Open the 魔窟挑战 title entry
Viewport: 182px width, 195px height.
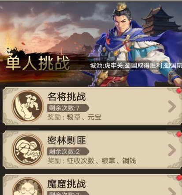click(x=67, y=184)
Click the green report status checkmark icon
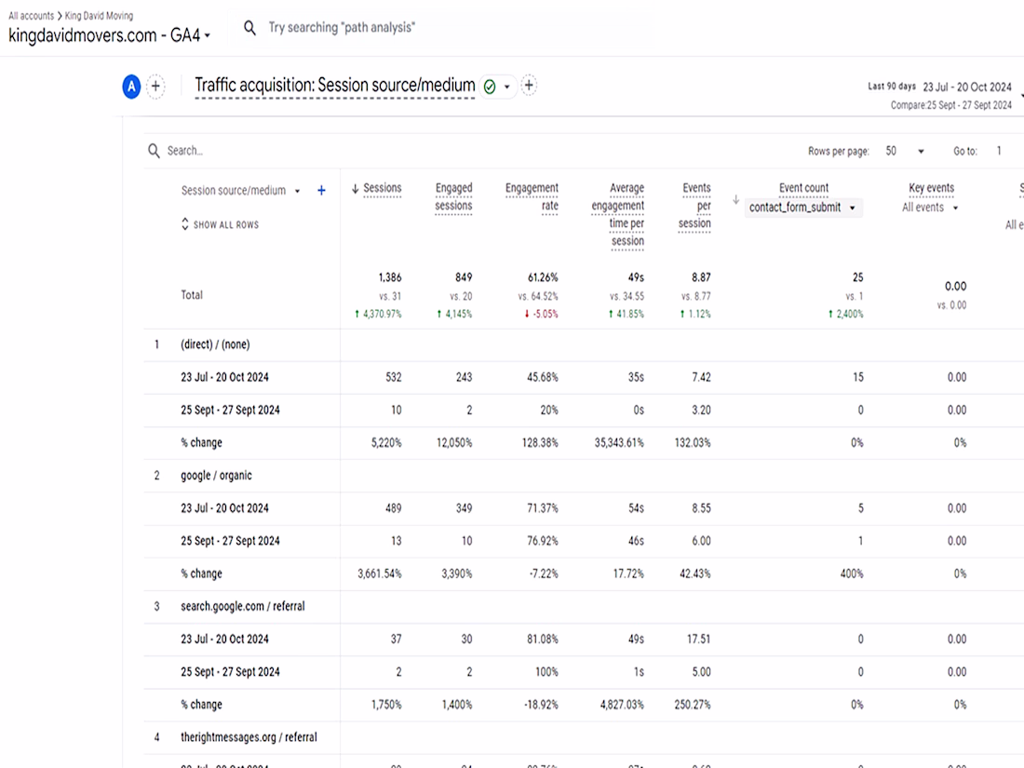 click(x=490, y=87)
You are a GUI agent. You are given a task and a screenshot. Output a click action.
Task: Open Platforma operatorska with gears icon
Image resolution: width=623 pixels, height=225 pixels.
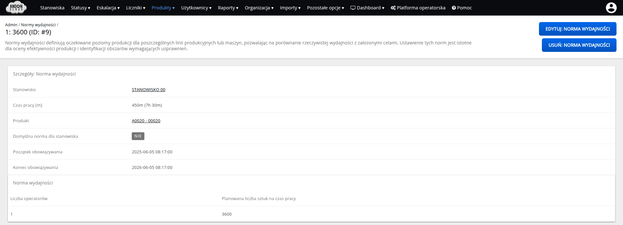point(418,8)
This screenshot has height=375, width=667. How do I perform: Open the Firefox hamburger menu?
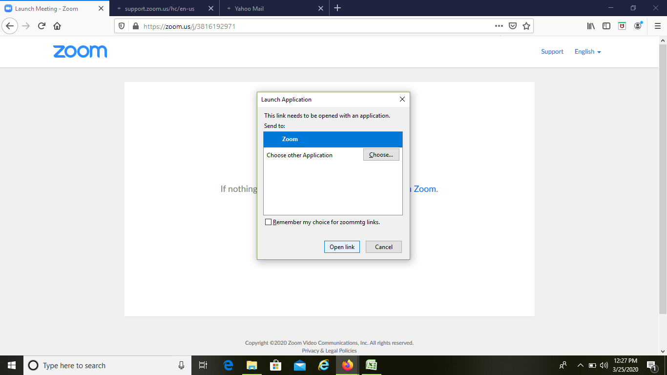pyautogui.click(x=657, y=26)
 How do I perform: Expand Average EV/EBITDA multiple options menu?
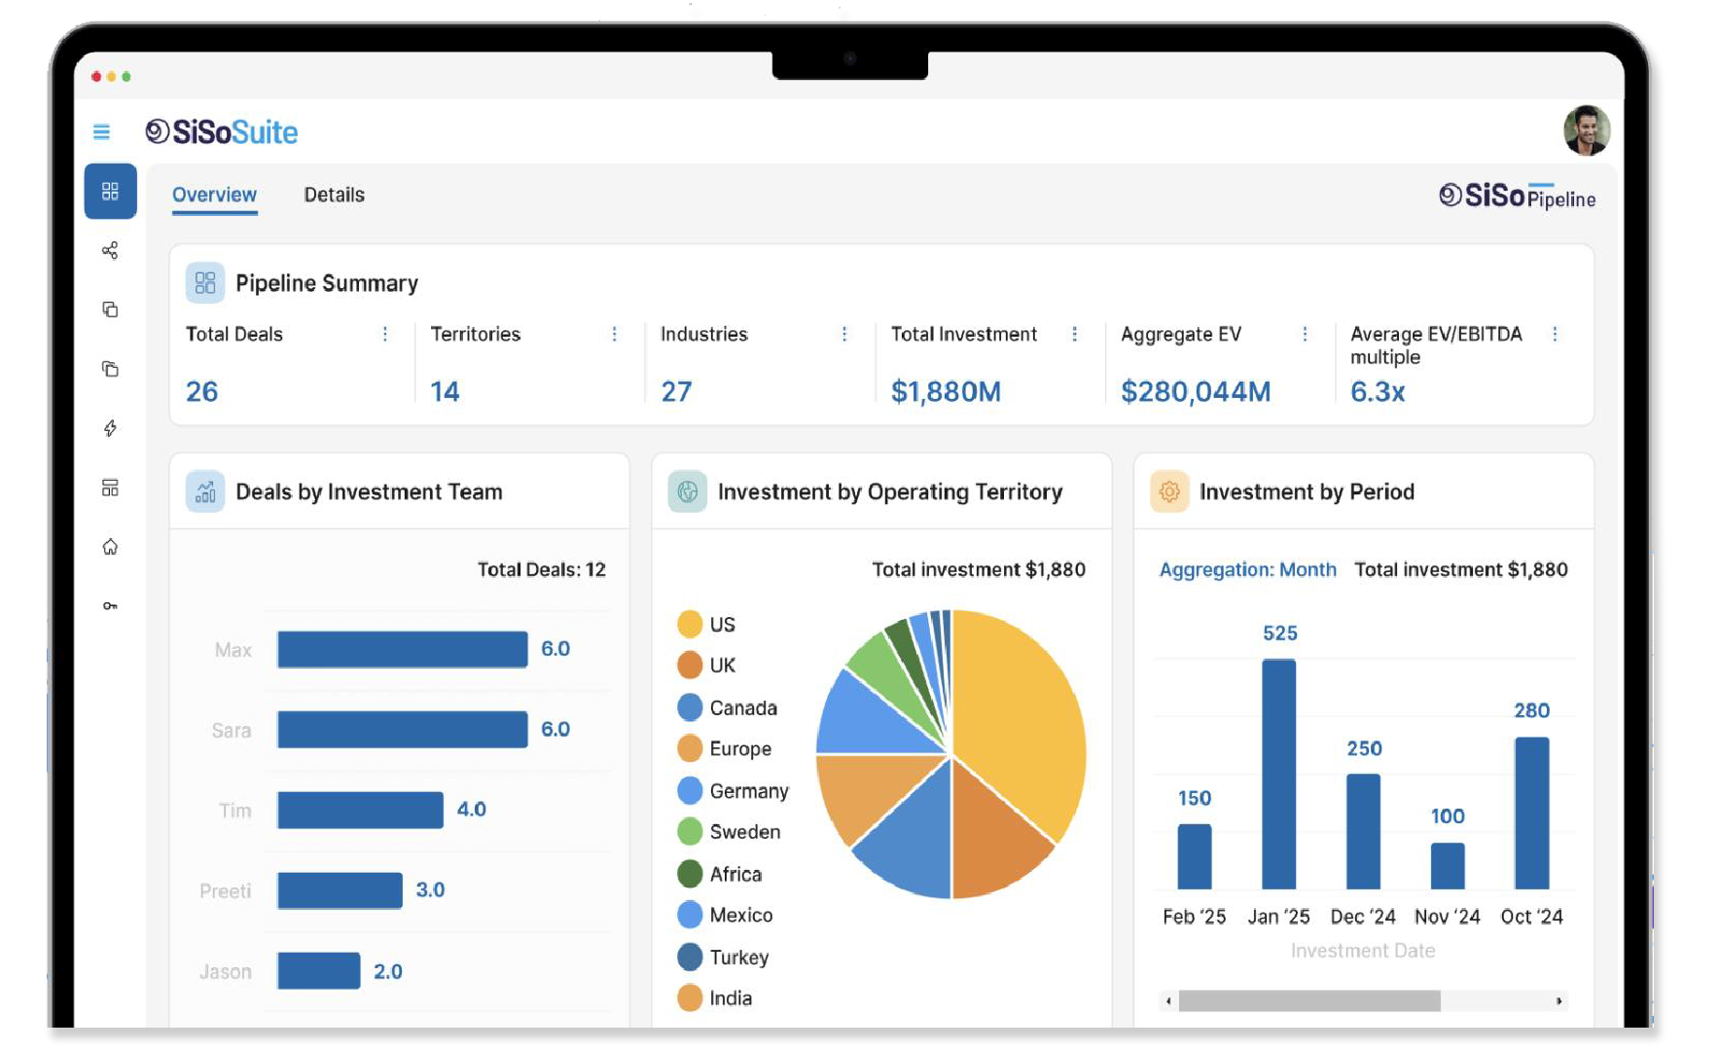(x=1555, y=334)
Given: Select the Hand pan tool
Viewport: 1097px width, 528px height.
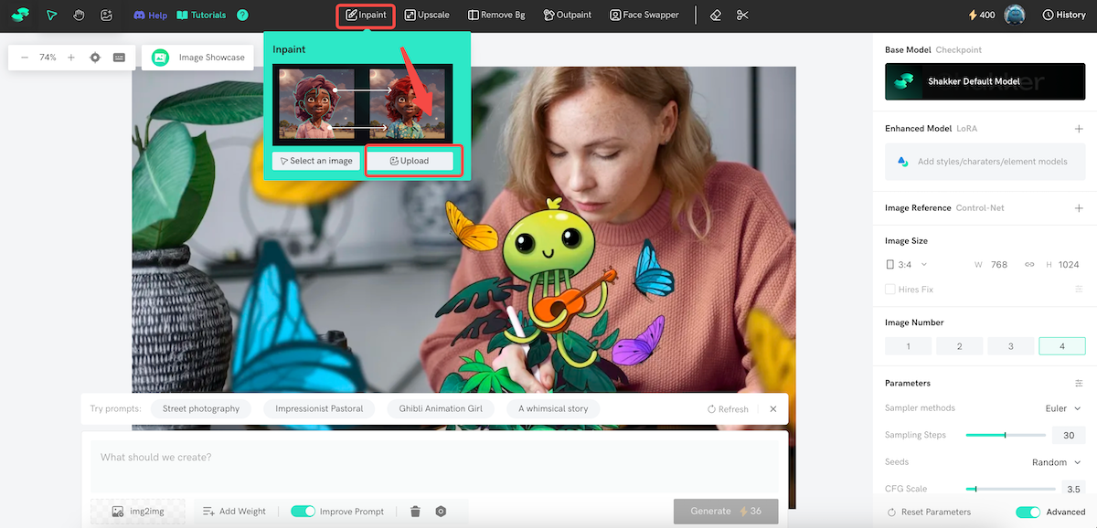Looking at the screenshot, I should pos(80,15).
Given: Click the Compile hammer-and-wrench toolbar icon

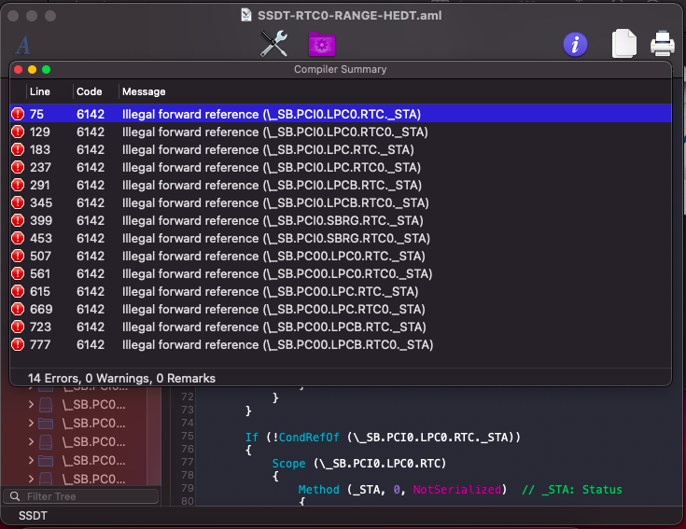Looking at the screenshot, I should [x=273, y=43].
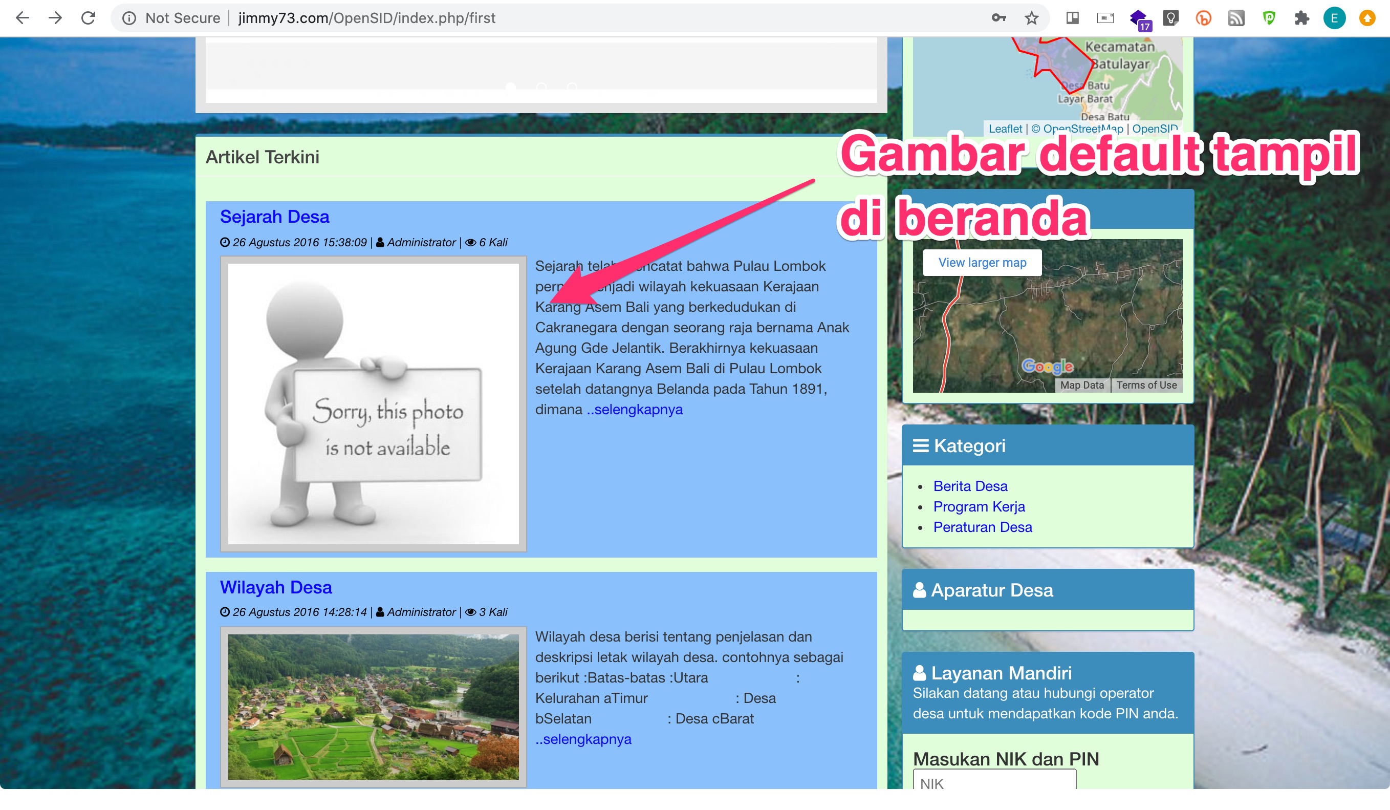1390x810 pixels.
Task: Open the Sejarah Desa article
Action: [275, 217]
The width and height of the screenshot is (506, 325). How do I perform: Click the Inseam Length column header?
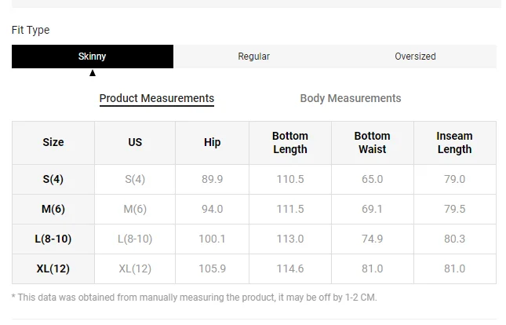point(455,142)
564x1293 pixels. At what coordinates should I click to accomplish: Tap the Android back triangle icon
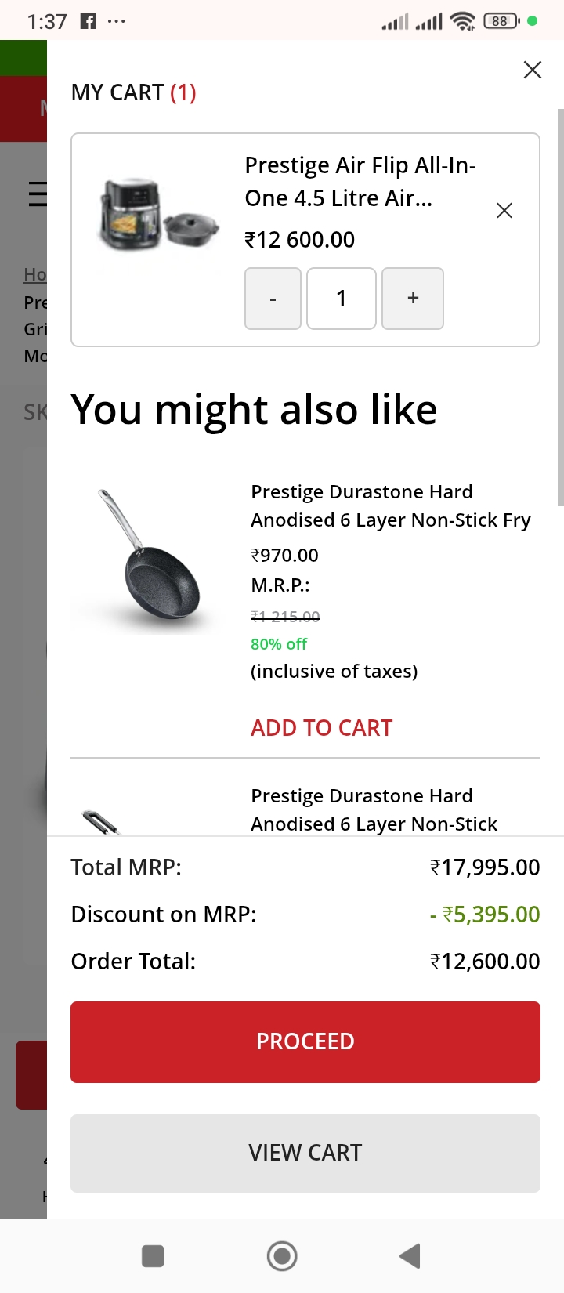click(410, 1255)
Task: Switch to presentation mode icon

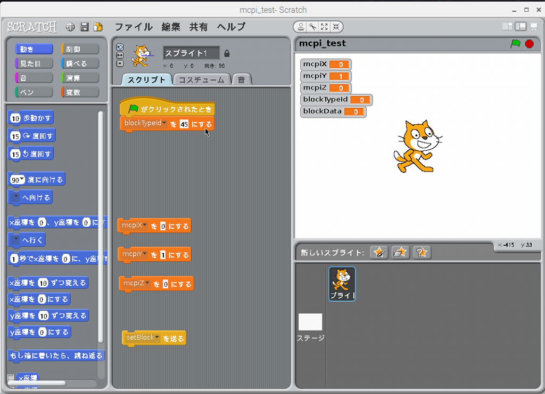Action: [533, 27]
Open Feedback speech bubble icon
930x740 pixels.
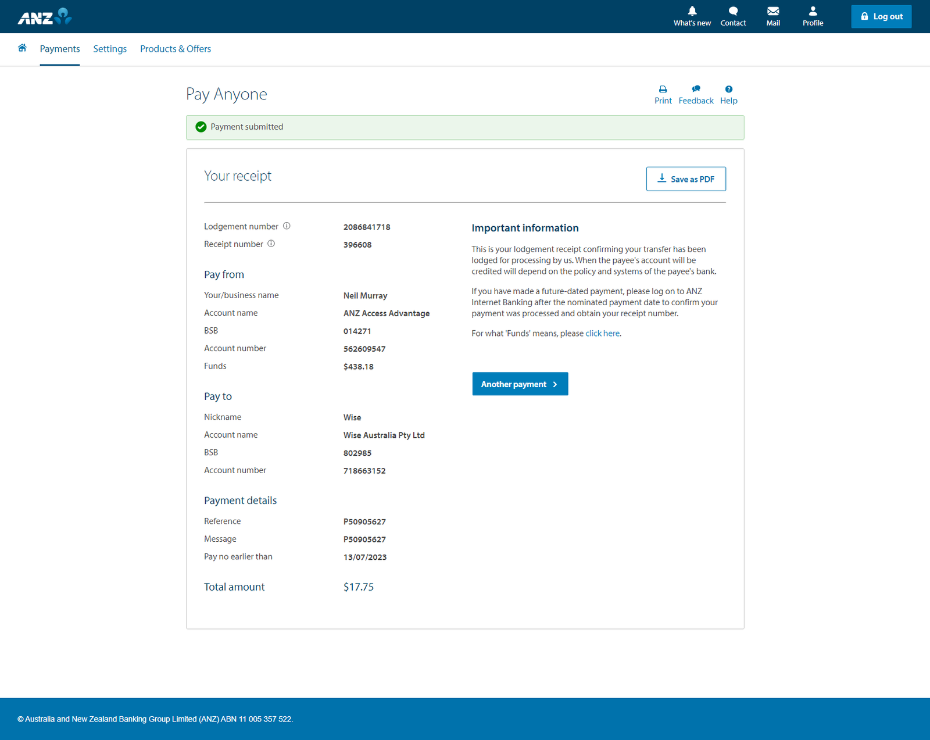[696, 90]
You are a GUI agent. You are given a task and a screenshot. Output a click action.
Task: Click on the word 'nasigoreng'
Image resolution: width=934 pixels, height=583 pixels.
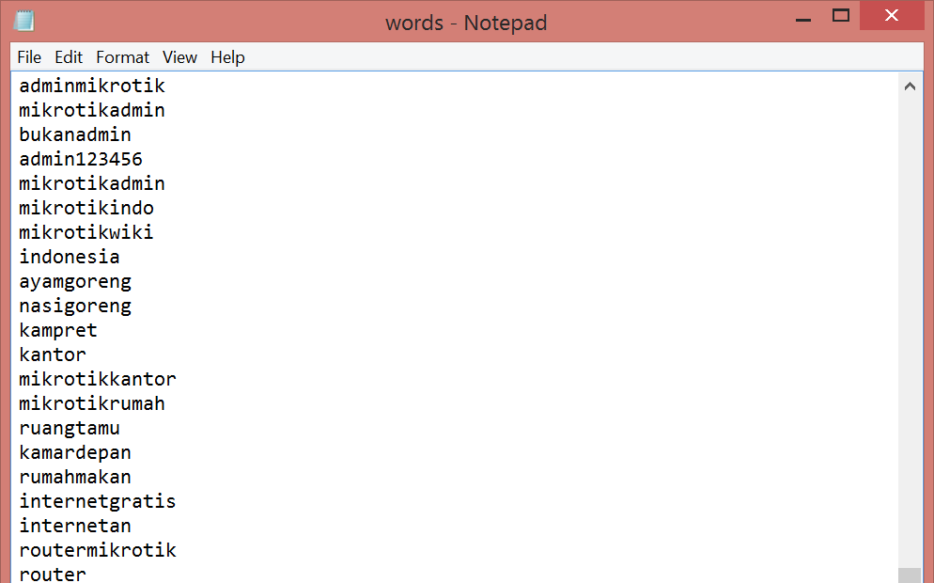click(x=75, y=307)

● ● ●

• Exercise requirements:
Format the lines of the listing as a numbered list, starting at the line containing "Given: Click the" and ending at the last line of the listing, omitting blank lines and leaving out the pictures.

• The reply:
1. Given: Click the Compile hammer-and-wrench toolbar icon
2. Looking at the screenshot, I should [x=273, y=43].
3. 1390x810 pixels.
4. Task: Open the Sejarah Desa article
5. Action: [275, 217]
6. The width and height of the screenshot is (506, 325). How do I perform: Click the Inseam Length column header?
7. point(455,142)
8. 564x1293 pixels. At what coordinates should I click to accomplish: Tap the Android back triangle icon
9. click(410, 1255)
10. Task: Switch to presentation mode icon
11. Action: [533, 27]
12. Open Feedback speech bubble icon
13. 930x740 pixels.
14. [696, 90]
15. You are a GUI agent. You are given a task and a screenshot. Output a click action.
16. Task: Click on the word 'nasigoreng'
17. Image resolution: width=934 pixels, height=583 pixels.
18. click(x=75, y=307)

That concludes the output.